In a decision that accepts the very arguments that were decisively and unanimously rejected just the previous week by the Constitutional Court of South Africa, four members of a five-judge panel of the New York Appellate Division in Manhattan ruled on December 8 that same-sex couples have no right to marry under the New York State Constitution. The forceful arguments in the dissenting opinion by Justice David B. Saxe, however, completely demolish the logic underlying that ruling.
Indeed, Justices Milton L. Williams, author of the majority opinion, James M. Catterson, author of the concurring opinion, and George D. Marlow and John W. Sweeny, Jr. along for the ride may live to be embarrassed by what has been issued in their name to appear in perpetuity in the law reports of the state of New York.

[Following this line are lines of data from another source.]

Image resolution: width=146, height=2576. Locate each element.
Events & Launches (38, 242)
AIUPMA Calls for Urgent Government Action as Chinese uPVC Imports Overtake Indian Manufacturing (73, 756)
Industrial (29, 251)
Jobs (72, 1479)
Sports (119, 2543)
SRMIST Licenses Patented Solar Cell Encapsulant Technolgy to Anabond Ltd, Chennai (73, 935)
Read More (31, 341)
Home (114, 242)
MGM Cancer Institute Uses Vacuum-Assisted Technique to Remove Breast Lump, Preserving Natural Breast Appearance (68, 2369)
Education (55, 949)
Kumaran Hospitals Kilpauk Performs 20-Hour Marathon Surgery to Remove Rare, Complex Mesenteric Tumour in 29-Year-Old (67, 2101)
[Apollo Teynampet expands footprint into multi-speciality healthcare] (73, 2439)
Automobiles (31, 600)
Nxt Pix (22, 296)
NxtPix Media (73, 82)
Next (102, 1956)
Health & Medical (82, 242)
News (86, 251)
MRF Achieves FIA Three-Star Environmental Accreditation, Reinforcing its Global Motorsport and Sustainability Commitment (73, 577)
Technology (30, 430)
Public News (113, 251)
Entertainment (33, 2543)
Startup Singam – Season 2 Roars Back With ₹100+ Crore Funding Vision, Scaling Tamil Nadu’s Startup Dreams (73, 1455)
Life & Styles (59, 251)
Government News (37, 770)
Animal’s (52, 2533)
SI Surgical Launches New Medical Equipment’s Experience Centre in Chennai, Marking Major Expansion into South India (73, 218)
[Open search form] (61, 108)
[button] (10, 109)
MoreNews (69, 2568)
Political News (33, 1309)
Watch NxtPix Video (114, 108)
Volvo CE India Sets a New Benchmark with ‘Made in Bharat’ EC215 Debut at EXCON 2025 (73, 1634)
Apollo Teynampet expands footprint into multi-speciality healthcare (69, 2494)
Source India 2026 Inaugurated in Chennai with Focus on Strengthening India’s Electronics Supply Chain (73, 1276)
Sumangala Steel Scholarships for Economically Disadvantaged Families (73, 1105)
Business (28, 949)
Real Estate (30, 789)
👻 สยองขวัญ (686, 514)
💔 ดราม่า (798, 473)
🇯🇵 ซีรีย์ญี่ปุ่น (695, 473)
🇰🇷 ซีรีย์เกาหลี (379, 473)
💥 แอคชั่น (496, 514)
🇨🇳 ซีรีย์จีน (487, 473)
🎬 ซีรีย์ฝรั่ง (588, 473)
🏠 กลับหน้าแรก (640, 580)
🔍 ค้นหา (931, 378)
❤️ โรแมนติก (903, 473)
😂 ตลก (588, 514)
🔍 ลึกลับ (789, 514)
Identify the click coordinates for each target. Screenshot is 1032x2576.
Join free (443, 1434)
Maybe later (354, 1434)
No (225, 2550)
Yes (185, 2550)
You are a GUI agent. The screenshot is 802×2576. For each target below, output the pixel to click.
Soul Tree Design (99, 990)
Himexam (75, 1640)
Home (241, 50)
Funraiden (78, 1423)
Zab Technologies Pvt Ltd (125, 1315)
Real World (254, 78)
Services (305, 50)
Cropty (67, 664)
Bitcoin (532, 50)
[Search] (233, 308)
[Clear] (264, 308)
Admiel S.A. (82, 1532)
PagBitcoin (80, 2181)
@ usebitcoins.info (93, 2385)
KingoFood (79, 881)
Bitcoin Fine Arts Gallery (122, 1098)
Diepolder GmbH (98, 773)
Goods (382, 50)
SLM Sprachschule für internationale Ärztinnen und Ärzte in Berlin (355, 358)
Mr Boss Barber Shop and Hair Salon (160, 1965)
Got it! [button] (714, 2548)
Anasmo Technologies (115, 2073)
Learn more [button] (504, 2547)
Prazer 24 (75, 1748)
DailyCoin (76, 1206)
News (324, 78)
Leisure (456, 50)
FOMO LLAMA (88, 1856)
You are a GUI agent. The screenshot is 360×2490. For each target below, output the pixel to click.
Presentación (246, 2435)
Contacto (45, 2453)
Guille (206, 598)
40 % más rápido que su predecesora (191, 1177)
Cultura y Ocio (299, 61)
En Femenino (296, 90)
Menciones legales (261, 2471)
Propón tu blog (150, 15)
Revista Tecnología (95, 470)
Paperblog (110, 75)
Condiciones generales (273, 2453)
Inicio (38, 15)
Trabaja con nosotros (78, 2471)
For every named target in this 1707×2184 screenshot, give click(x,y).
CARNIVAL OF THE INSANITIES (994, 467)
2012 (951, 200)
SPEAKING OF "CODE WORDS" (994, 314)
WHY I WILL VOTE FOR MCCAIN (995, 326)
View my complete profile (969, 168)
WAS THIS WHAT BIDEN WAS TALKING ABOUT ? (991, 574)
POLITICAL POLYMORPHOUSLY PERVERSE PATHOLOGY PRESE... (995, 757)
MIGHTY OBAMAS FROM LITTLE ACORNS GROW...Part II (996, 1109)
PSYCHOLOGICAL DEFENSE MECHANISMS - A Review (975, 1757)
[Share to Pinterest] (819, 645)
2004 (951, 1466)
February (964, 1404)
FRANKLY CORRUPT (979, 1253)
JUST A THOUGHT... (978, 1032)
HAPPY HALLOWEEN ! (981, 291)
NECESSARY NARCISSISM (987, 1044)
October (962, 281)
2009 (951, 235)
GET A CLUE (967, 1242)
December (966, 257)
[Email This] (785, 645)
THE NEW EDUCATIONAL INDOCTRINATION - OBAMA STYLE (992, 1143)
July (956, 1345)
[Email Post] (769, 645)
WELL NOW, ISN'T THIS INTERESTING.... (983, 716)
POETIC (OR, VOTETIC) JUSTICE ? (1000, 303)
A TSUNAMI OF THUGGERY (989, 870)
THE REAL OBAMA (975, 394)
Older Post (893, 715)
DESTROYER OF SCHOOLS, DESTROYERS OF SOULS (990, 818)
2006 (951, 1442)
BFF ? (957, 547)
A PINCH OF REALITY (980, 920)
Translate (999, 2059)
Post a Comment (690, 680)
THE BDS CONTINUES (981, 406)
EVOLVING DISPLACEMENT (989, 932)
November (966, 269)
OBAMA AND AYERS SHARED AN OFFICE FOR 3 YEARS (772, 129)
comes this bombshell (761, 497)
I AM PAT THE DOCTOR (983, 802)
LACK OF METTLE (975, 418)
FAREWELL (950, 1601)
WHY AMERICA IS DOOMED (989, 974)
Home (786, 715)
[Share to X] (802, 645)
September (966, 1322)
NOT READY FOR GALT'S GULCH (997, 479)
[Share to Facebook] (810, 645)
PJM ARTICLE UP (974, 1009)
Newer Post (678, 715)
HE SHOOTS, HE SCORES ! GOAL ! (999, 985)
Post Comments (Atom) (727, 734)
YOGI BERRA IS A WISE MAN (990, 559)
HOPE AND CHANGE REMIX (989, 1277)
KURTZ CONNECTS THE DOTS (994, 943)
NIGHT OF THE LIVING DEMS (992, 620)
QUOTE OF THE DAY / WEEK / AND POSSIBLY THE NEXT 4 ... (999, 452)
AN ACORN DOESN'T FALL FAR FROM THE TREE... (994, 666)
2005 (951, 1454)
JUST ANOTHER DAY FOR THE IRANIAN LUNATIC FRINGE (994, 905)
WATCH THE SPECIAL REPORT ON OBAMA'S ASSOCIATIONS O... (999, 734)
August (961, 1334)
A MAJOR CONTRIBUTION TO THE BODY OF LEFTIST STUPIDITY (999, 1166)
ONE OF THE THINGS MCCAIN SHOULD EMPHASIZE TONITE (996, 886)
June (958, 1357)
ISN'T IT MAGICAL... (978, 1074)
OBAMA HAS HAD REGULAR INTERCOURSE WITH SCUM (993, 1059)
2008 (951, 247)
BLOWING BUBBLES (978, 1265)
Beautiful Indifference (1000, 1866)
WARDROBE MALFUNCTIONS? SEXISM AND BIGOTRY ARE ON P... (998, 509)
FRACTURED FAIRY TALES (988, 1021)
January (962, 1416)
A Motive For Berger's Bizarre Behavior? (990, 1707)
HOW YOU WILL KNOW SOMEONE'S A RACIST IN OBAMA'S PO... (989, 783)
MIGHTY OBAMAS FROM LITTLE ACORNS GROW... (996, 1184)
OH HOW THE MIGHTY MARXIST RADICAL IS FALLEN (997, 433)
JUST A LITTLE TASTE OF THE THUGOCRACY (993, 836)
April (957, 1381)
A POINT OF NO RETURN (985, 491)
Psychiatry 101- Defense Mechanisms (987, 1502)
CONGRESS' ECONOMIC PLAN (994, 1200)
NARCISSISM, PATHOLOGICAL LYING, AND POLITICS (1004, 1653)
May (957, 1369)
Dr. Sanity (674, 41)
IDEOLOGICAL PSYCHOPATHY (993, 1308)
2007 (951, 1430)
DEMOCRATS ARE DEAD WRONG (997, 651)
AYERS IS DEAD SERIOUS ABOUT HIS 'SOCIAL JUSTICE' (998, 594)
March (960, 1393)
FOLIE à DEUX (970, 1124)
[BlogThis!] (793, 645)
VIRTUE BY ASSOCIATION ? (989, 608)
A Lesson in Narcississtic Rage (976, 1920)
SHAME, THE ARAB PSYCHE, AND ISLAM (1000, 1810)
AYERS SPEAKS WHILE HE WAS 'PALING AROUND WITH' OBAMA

The ruling reversed an opinion issued on February 7, 2005, by Justice Doris Ling-Cohan, ordering New York City Clerk Victor Robles to begin issuing marriage licenses to same-sex couples. Republican Mayor Michael Bloomberg directed the city’s attorneys to appeal the ruling, asserting that although he supported the concept of same-sex marriage, he thought it inappropriate for the city clerk to begin issuing licenses without the approval of the state’s highest court, saying also that he felt the matter best resolved by the Legislature.
The highest court, the Court of Appeals, is where everybody expects this controversy to end up, and where Lambda Legal, which represents the plaintiffs, quickly announced that it would seek to appeal the appellate division ruling.
The opinion by Justice Williams for a majority, three out of the five judges, the shortest of the three issued in the case, is relatively restrained in following the well-worn paths of other appellate courts that have rejected claims for same-sex marriage. He accepted without question the proposition that an asserted state interest in privileging traditional heterosexual marriage by excluding same-sex couples is consistent with the concept of individual liberty and equality guaranteed by the state Constitution.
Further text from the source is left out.